I am trying to compare the lodging resistance scores of different wheat cultivars in an agronomic trial. Lodging is the phenomenon in which wheat plant can bend and lean closer to the ground as a result of strong wind and rains, for example. My score goes from 1 (wheat plants are lying flat on the ground) to 9 (wheat plants proudly standing upright). My goal is to compare the means of different varieties for this score (4 reps per variety), for which I aim to run post-hoc tests on the fitted model. I do not wish to make predictions with this model.
My data is thus bound from 1 to 9 and is continuous (but quasi integer: I can get .5 or .25 but no more decimals). Another property of my data is that the variance is quite heterogeneous, with a tendency to increase when mean scores get closer to 1. As 1 is the lower bound, variance rapidly decreases when it gets there, but this is rare in my data set.

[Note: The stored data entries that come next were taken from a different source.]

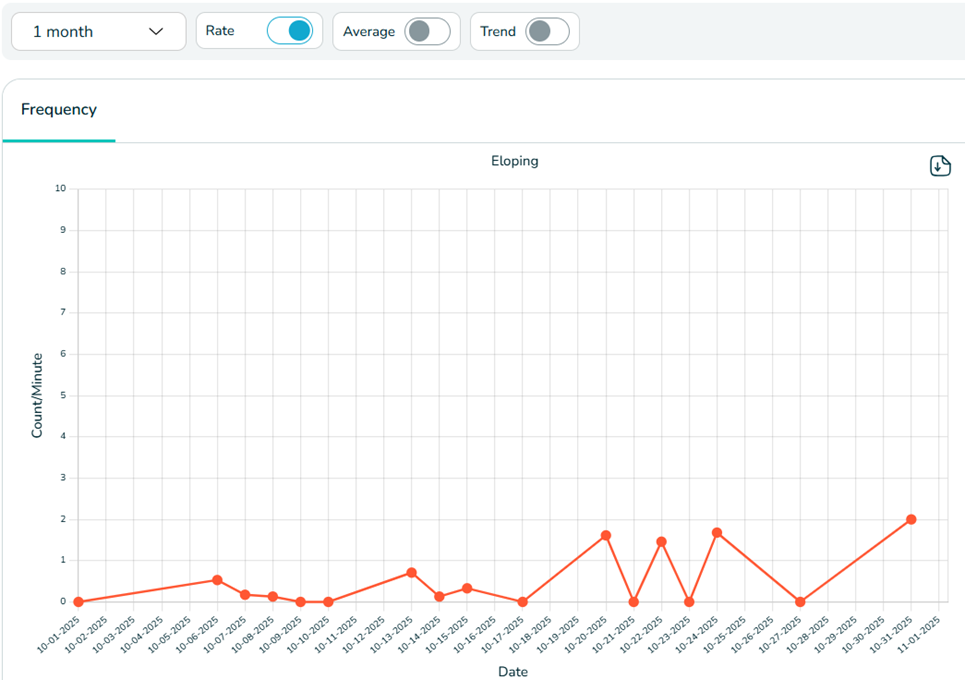Open the 1 month range dropdown
The width and height of the screenshot is (965, 680).
(x=98, y=31)
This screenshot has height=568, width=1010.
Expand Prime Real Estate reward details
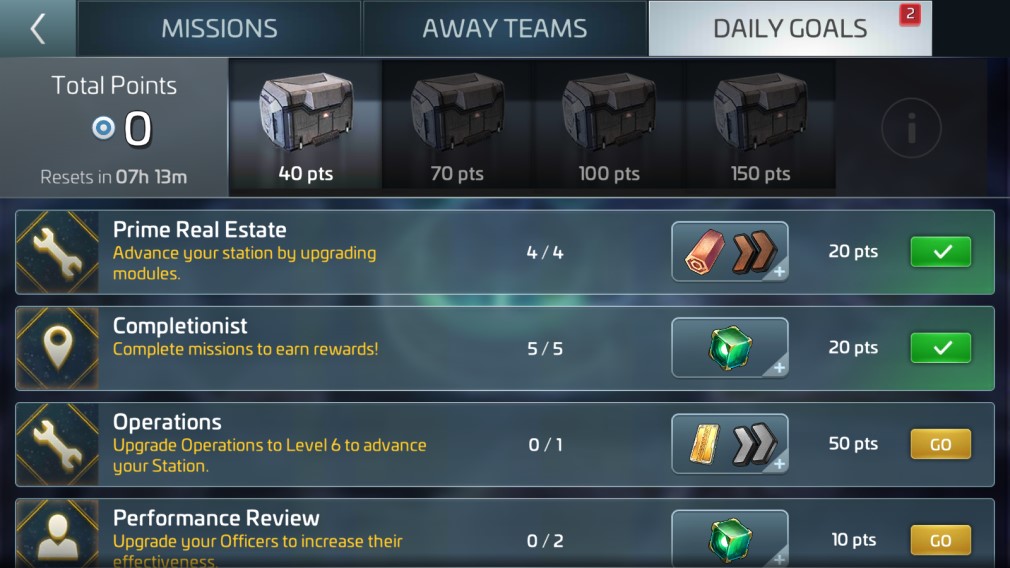(730, 252)
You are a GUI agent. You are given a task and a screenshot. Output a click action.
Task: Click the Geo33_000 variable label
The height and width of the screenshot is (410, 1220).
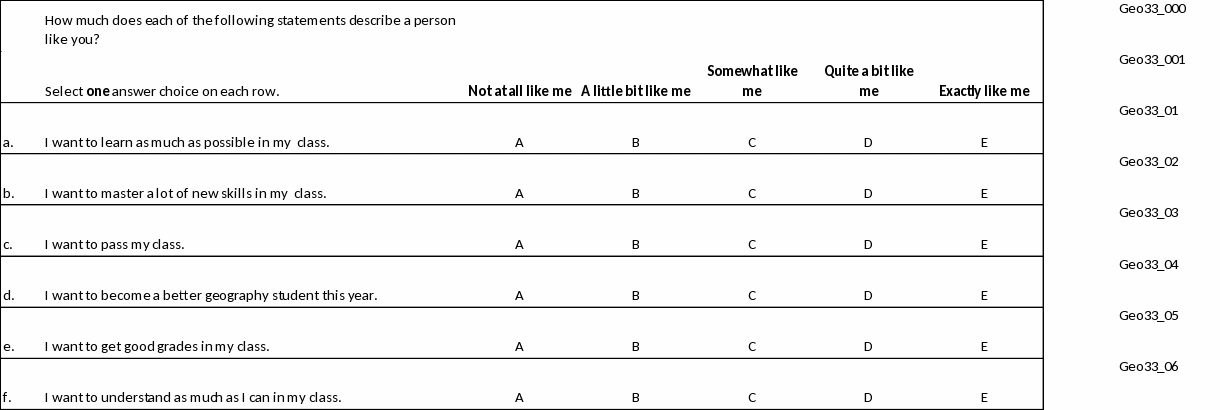[1152, 9]
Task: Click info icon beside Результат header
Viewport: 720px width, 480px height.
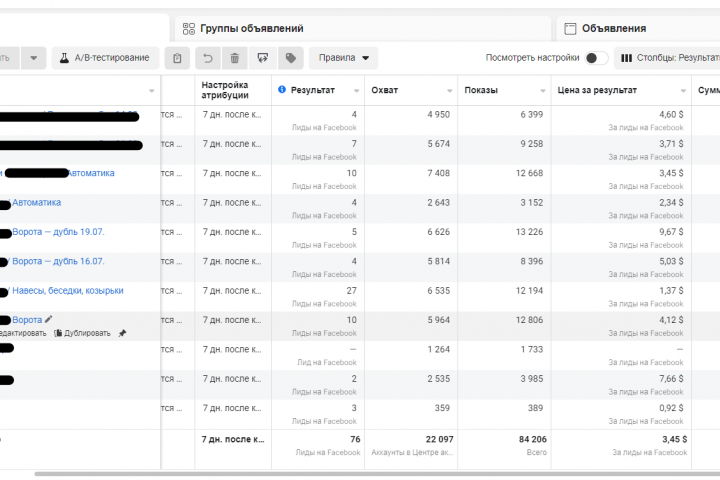Action: pyautogui.click(x=282, y=91)
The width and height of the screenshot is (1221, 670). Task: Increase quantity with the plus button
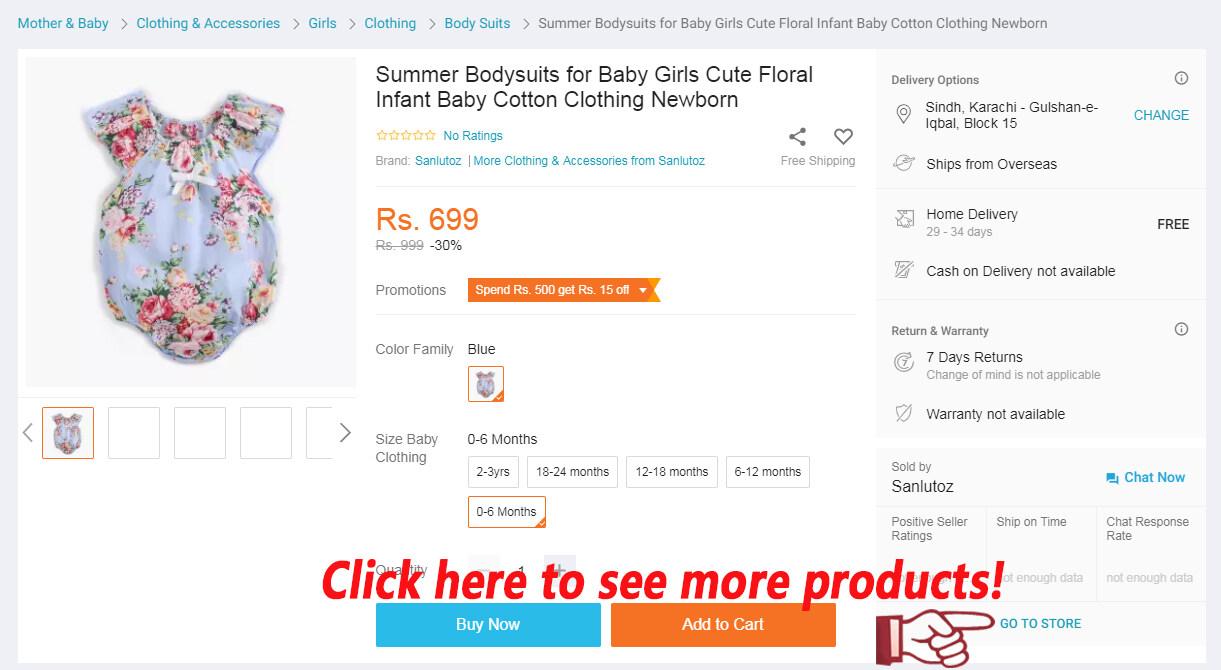point(560,571)
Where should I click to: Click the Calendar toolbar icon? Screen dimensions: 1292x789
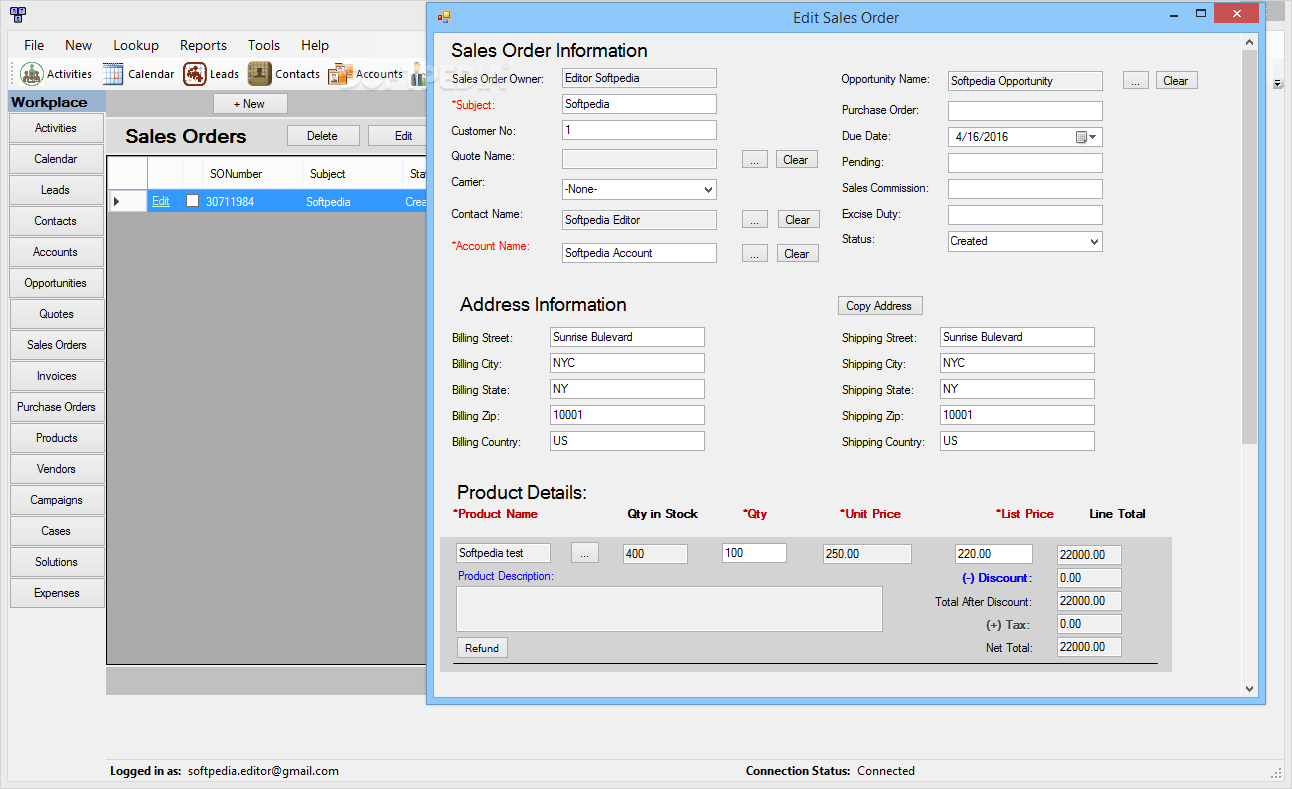click(x=113, y=74)
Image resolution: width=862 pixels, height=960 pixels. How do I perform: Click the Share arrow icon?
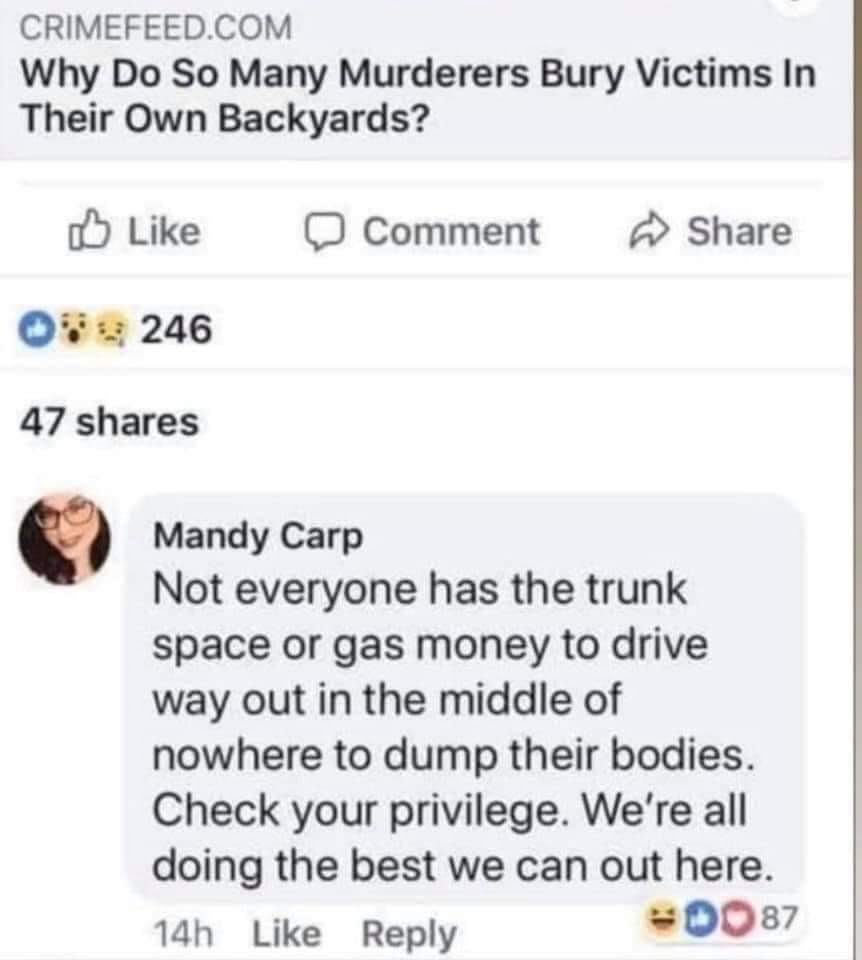[652, 232]
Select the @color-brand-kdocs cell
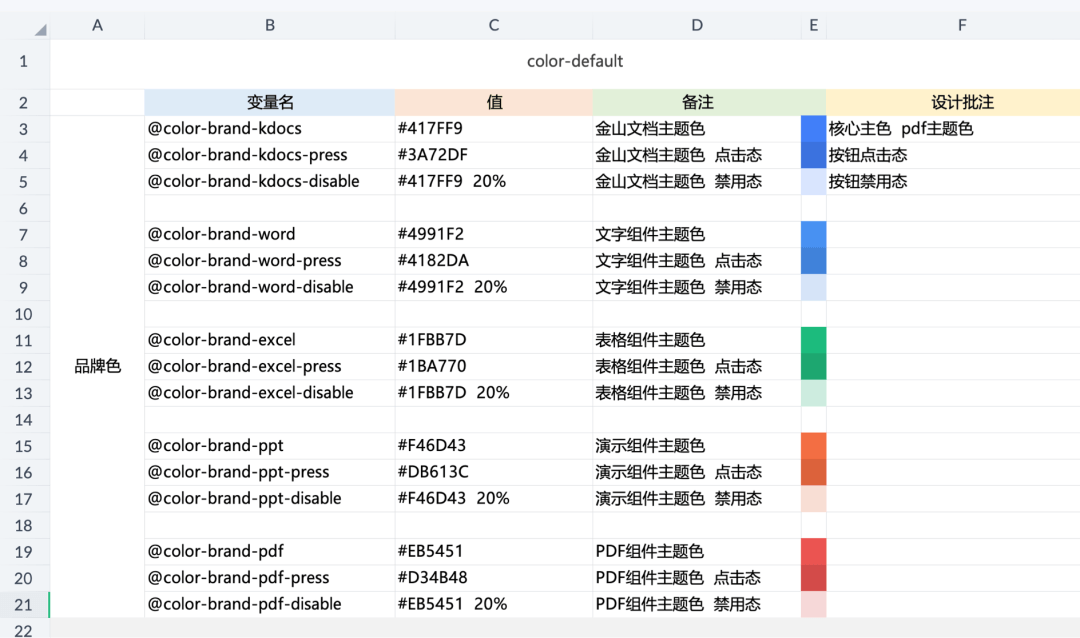Screen dimensions: 1080x638 [269, 129]
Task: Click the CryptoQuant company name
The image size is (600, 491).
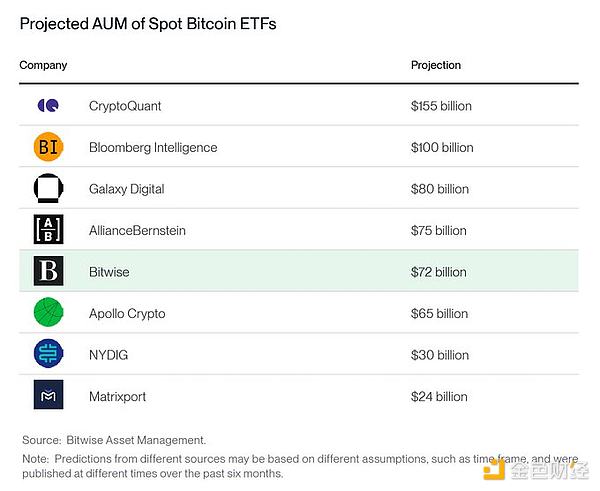Action: point(125,106)
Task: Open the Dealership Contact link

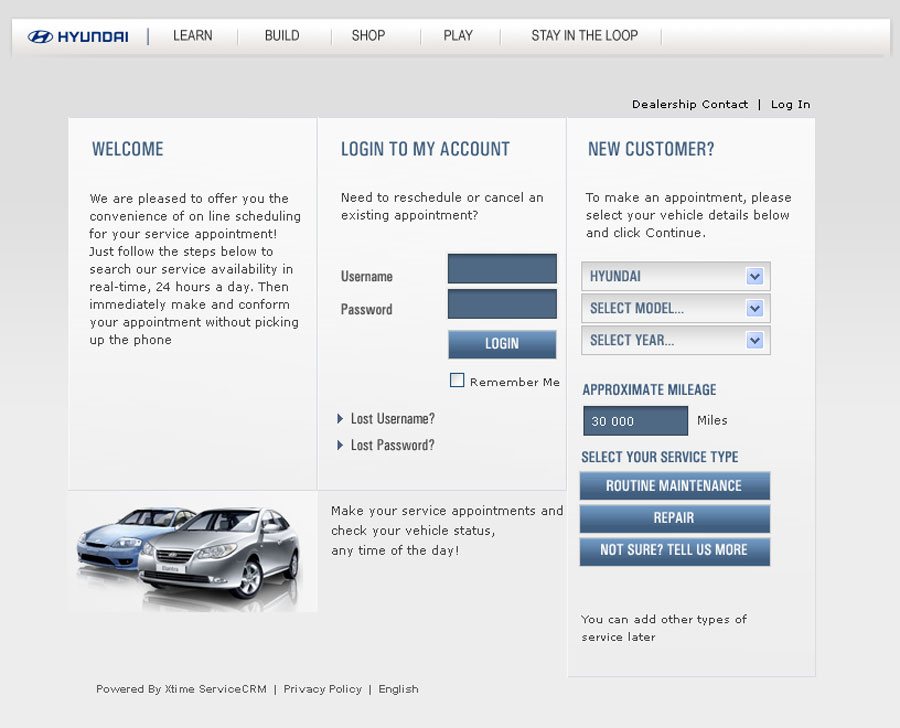Action: [x=689, y=104]
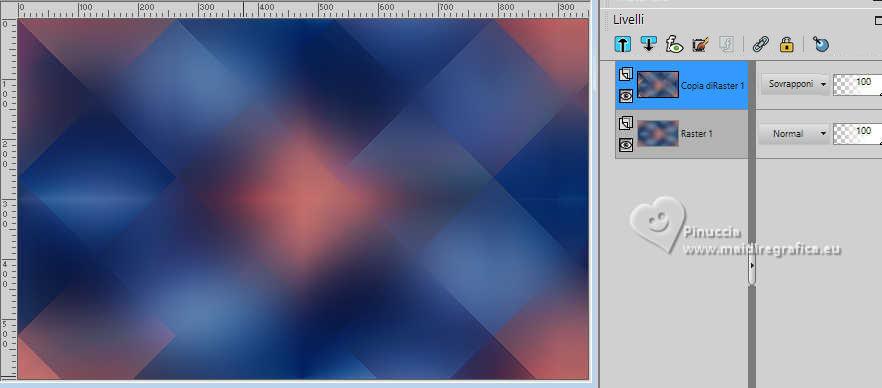Click the layer type icon on Copia diRaster 1

626,75
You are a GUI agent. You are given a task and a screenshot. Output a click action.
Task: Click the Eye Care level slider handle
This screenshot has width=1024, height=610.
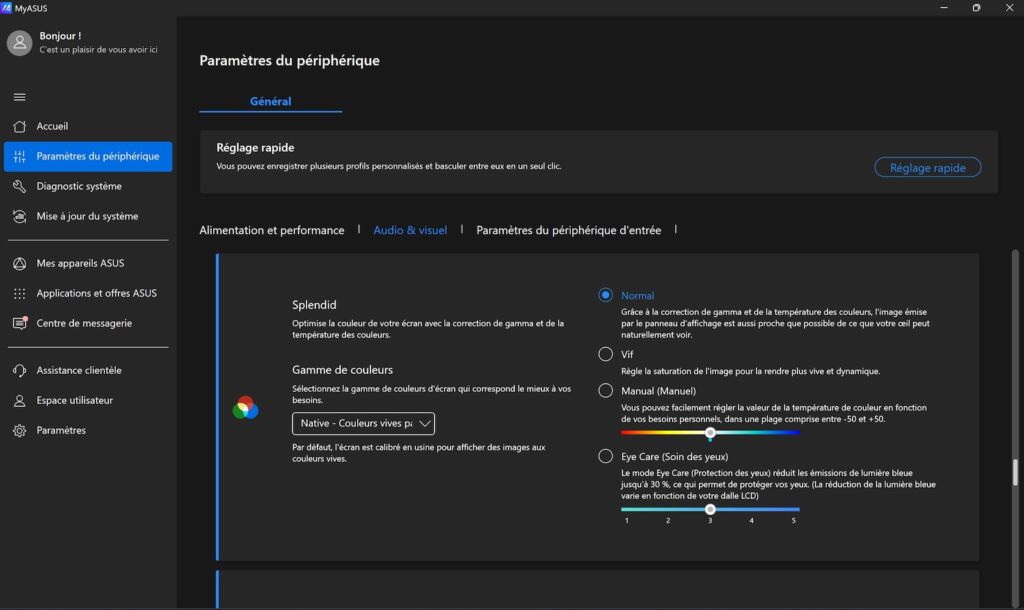coord(710,509)
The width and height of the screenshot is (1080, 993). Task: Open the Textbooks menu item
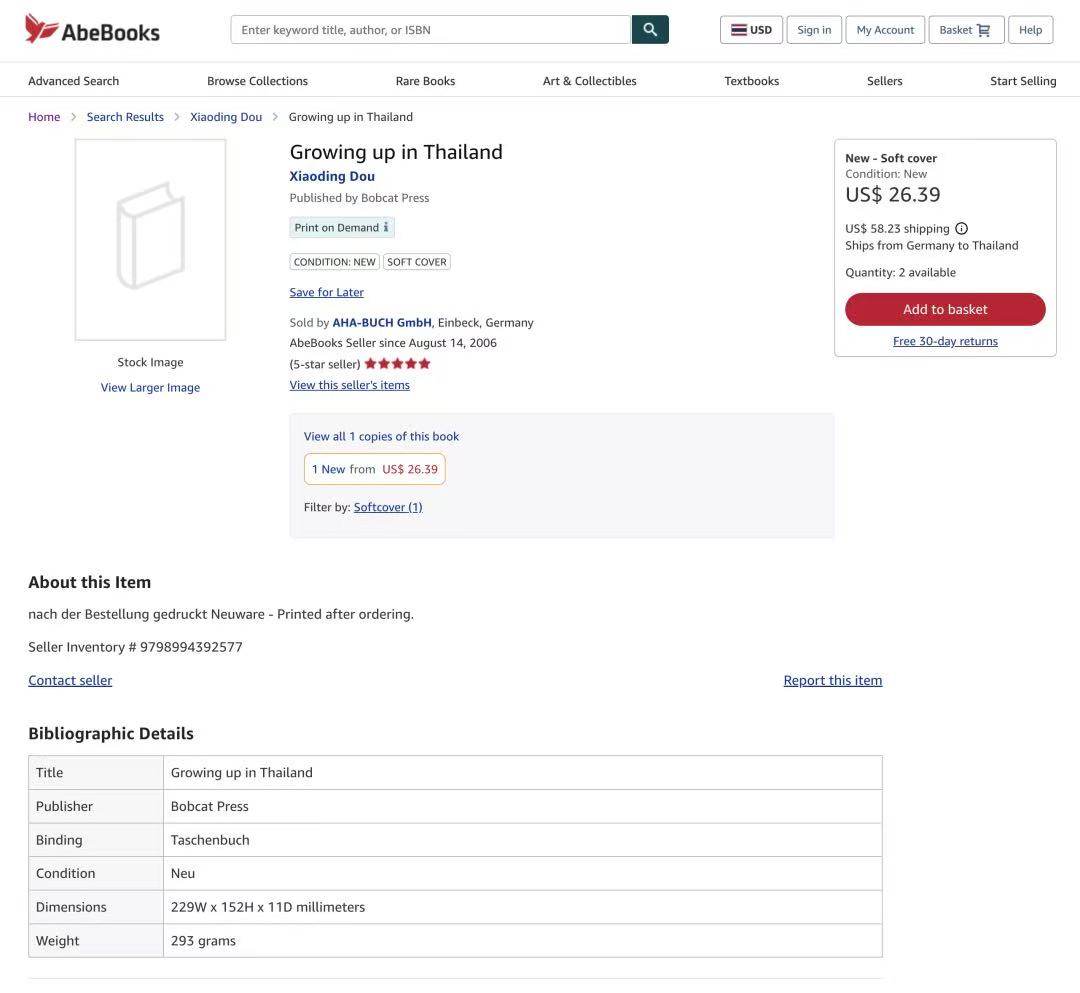751,81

For now, I have tried fitting a generalized linear model with a Poisson distribution. Indeed, Poisson is bounded on one side (0) and variance=mean, which fits pretty well with my data after the following transformation:
mydata$TransfVar = abs(mydata$lodging_score-9)*100
(The idea here is to convert the 9 into a zero by subtracting the whole data by 9, then "flip" my data with abs(), and multiply it by 100 to get integer values only)
I then fit the model as follows:
model_lodging = glmer(data=my_data,formula = TransfVar ~ Variety + (1|Block), family = poisson())
This seems to work pretty well, as I get the following the following Fitted~Residuals plot, which is much better than when I first tried fitting a linear model.
I also get the following summary:
Generalized linear mixed model fit by maximum likelihood (Laplace Approximation) ['glmerMod']
Family: poisson ( log )
Formula: TransfVar ~ Variety + (1 | Block)
Data: my_data
AIC BIC logLik deviance df.resid
2745.6 2774.3 -1357.8 2715.6 35
Scaled residuals:
Min 1Q Median 3Q Max
-17.0608 -5.0263 -0.9449 5.0668 14.3831
Random effects:
Groups Name Variance Std.Dev.
Block (Intercept) 0.01485 0.1219
Number of obs: 50, groups: Block, 4
Fixed effects:
Estimate Std. Error z value Pr(>|z|)
(Intercept) 3.74225 0.09796 38.203 < 2e-16 ***
VarietyCH - PA 2.65454 0.08036 33.034 < 2e-16 ***
VarietyChiddam d'automne a epi blanc 2.16400 0.08098 26.724 < 2e-16 ***
VarietyJ - C 1.57351 0.08427 18.673 < 2e-16 ***
VarietyJ - PA 2.39522 0.08011 29.899 < 2e-16 ***
VarietyJ - PA - RSL - C 1.23198 0.09045 13.620 < 2e-16 ***
VarietyJ - RSL 1.97698 0.08323 23.753 < 2e-16 ***
VarietyJaphet 2.55357 0.07962 32.073 < 2e-16 ***
VarietyPA - R -0.35157 0.12817 -2.743 0.00609 **
VarietyPA - RSL 1.76694 0.08298 21.293 < 2e-16 ***
VarietyPA - RSL - S - R 0.62584 0.10038 6.235 4.52e-10 ***
VarietyPrince Albert 2.56268 0.07959 32.198 < 2e-16 ***
VarietyRouge de St-Laud 0.25783 0.10211 2.525 0.01157 *
VarietyRSL - S -0.30029 0.12610 -2.381 0.01725 *
---
Signif. codes: 0 ‘***’ 0.001 ‘**’ 0.01 ‘*’ 0.05 ‘.’ 0.1 ‘ ’ 1
However, this feels quite unorthodox. My data is not count data, is not integer, and has an upper bound, unlike Poisson.
Another issue is that some of my varieties did not lodge at all and have all 9 as lodging scores (so no variance), which glmer does not like. From my understanding, a zero-inflated model would not apply in this case. For now my solution has been to remove these groups (hence the problem is not apparent in the above summary).
Are there other distribution families that could better match the type of data I have here, or is my approach valid for the intended use (mean comparisons between groups, not predictions)?